The full set of records needs to be retyped exactly.

BEGIN Provided records

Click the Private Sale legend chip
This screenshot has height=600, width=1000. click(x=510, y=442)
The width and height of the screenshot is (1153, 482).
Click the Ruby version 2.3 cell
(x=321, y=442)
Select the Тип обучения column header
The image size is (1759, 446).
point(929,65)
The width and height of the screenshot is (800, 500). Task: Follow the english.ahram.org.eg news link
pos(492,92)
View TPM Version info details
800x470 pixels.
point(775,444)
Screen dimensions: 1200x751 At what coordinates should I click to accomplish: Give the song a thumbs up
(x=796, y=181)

END Provided records

> Solution to this task
Click the Private Sale legend chip
This screenshot has height=600, width=1000. click(x=510, y=442)
The width and height of the screenshot is (1153, 482).
Click the Ruby version 2.3 cell
(x=321, y=442)
Select the Тип обучения column header
The image size is (1759, 446).
point(929,65)
The width and height of the screenshot is (800, 500). Task: Follow the english.ahram.org.eg news link
pos(492,92)
View TPM Version info details
800x470 pixels.
point(775,444)
Screen dimensions: 1200x751 At what coordinates should I click to accomplish: Give the song a thumbs up
(x=796, y=181)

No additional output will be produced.